+++ Textauszug

In Griechenland gab es auch in der zweiten Runde der vorgezogenen Präsidentschaftswahlen keine Mehrheit für den Kandidaten Stavros Dimas. Wirtschaftswissenschaftler Spiridon Paraskewopoulos geht davon aus, dass Dimas auch im dritten Wahlgang scheitern wird: "Die Blöcke sind versteinert", betonte er im DLF.

Spiridon Paraskewopoulos im Gespräch mit Martin Zagatta | 23.12.2014
    Die Griechische Fahne im Wind
    Er sei sehr pessimistisch, was die Zukunft Griechenlands anbetrifft, sagte der Wirtschaftswissenschaftler Spiridon Paraskewopoulos im Interview mit dem Deutschlandfunk. (Deutschlandradio Kultur / Christoph Dietrich)
    Martin Zagatta: In Griechenland ist die vorgezogene Präsidentschaftswahl oder Präsidentenwahl am Mittag in die zweite Runde gegangen, und der Kandidat der Regierung Stavros Dimas, also ein früherer EU-Kommissar, ist auch bei diesem zweiten Versuch durchgefallen.
    Und wir sind jetzt verbunden mit dem griechischen Wirtschaftswissenschaftler Professor Spiridon Paraskewopoulos, der lange Jahre auch in Deutschland gelehrt hat. Guten Tag, Herr Paraskewopoulos!
    Spiridon Paraskewopoulos: Schönen guten Tag!
    Zagatta: Nach dem zweiten Versuch jetzt, einen Präsidenten zu wählen, nachdem der jetzt auch wieder gescheitert ist, ist es die große Frage: Kann es im dritten Wahlgang, am 29. ist das jetzt, die erforderliche – jetzt sind ja nur noch 60 Prozent erforderlich –, kann es diese erforderliche 60-Prozent-Mehrheit geben, oder halten Sie das für völlig unwahrscheinlich.
    Paraskewopoulos: Unwahrscheinlich nicht, aber die Wahrscheinlichkeit, die ich schätze: vielleicht 30 Prozent, und zwar kann ich wie folgt dies begründen: Ich schätze, von den 200 Abgeordneten, die momentan im Parlament sitzen, bei neuen Wahlen werden wahrscheinlich diese – von 300 werden 200 nicht wiedergewählt. Und das wissen die. Und die werden wahrscheinlich versuchen, noch eineinhalb Jahre – so lange dauert die Wahlperiode – noch im Parlament zu bleiben.
    Das ist für meine Begriffe die einzige Begründung, die dahin führen könnte, dass bei der nächsten Wahl also diese 180 zusammenkommen. Aber wie die Situation momentan aussieht – die Blöcke sind so versteinert, stehen sich gegenüber, sodass nach formalen Kriterien der Präsident nicht gewählt wird.

++++++
+++ Daten

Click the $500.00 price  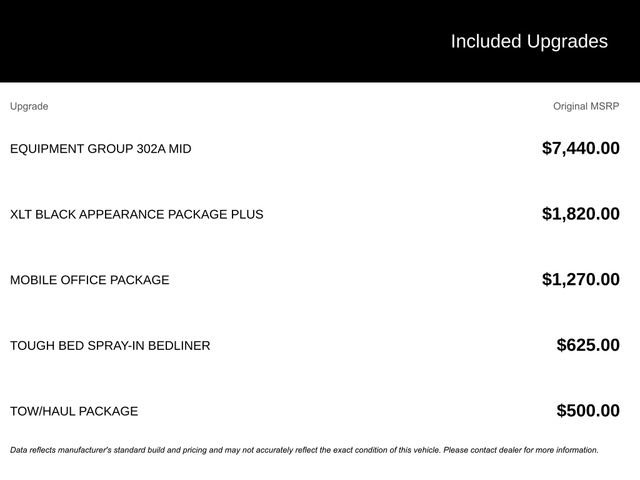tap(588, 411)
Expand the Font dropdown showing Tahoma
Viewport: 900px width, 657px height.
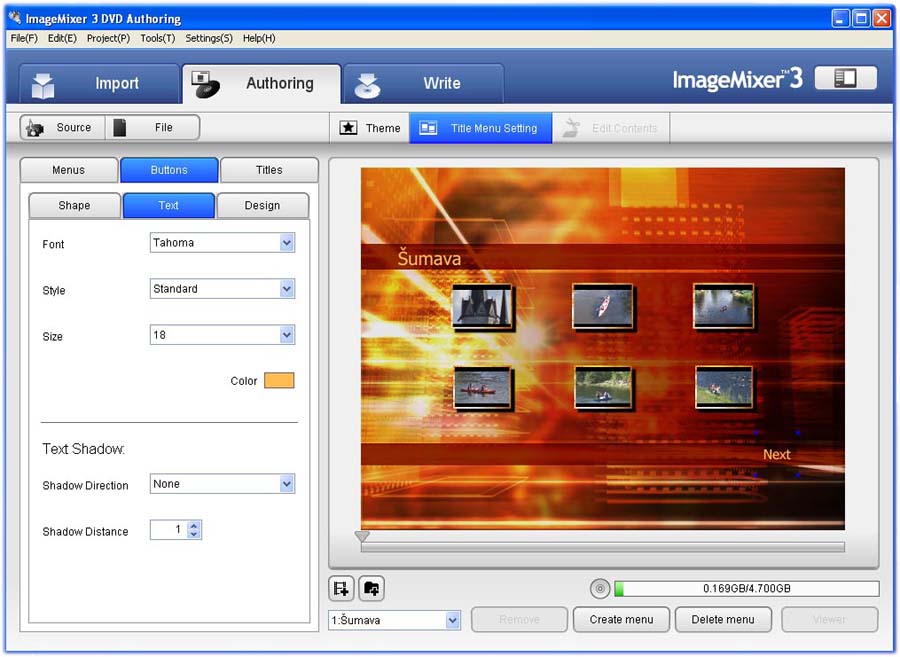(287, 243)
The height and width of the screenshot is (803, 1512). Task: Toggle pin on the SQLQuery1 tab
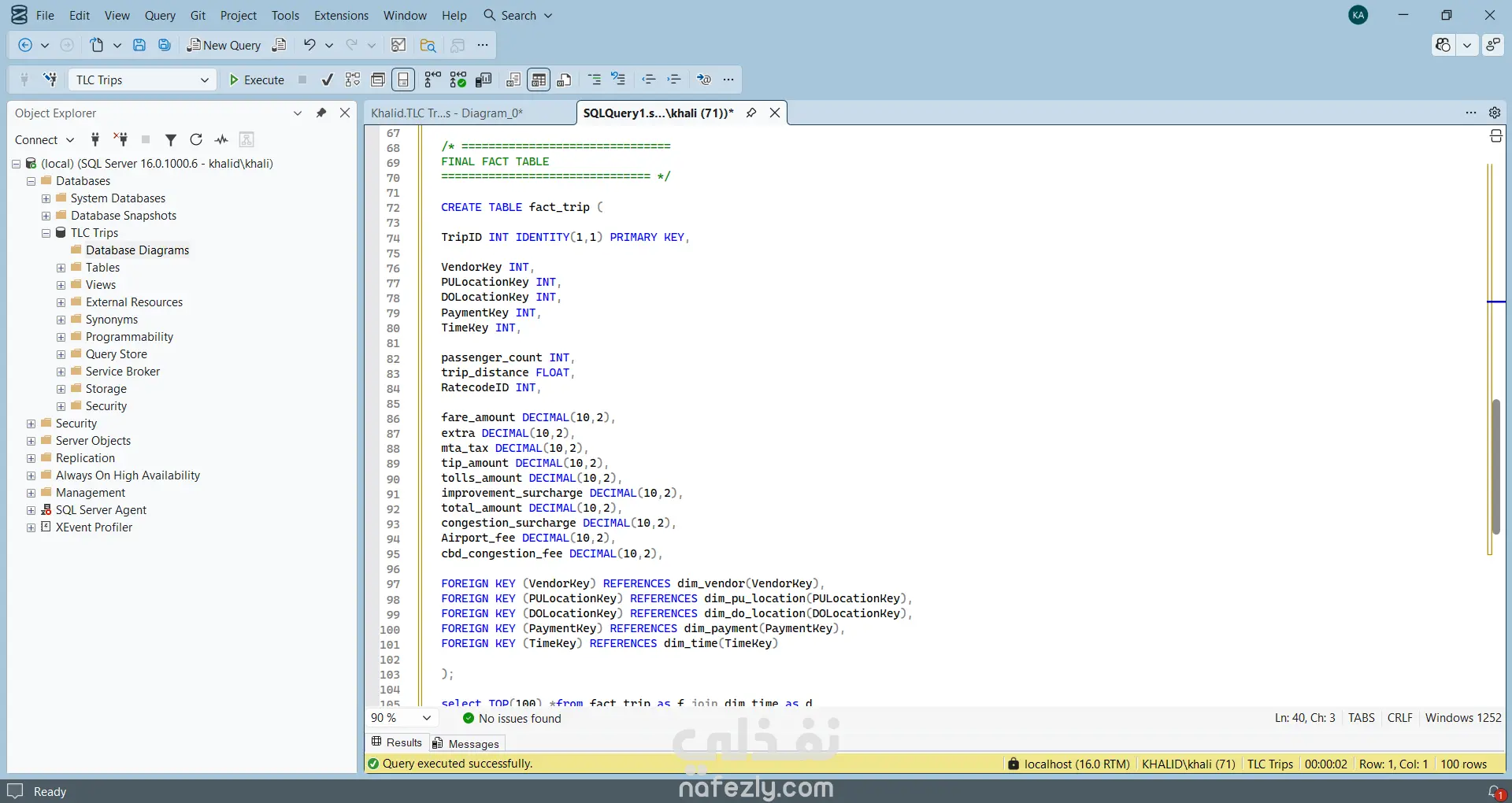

++++++

__Aufgabe__
Beantworten Sie anhand des Interviews zur griechischen Präsidentenwahl diese Fragen:
(a) Welches frühere Amt hatte Stavros Dimas inne?
(b) Auf wie viel Prozent schätzt Paraskewopoulos die Wahrscheinlichkeit, dass im dritten Wahlgang die erforderliche Mehrheit zustande kommt?
(c) Wie lange dauert die Wahlperiode laut Paraskewopoulos noch?
Die Zeilen stammen aus einer anderen Quelle.

__Endgültige Antwort__
(a) Er war EU-Kommissar.
(b) Auf vielleicht 30 Prozent.
(c) Noch eineinhalb Jahre.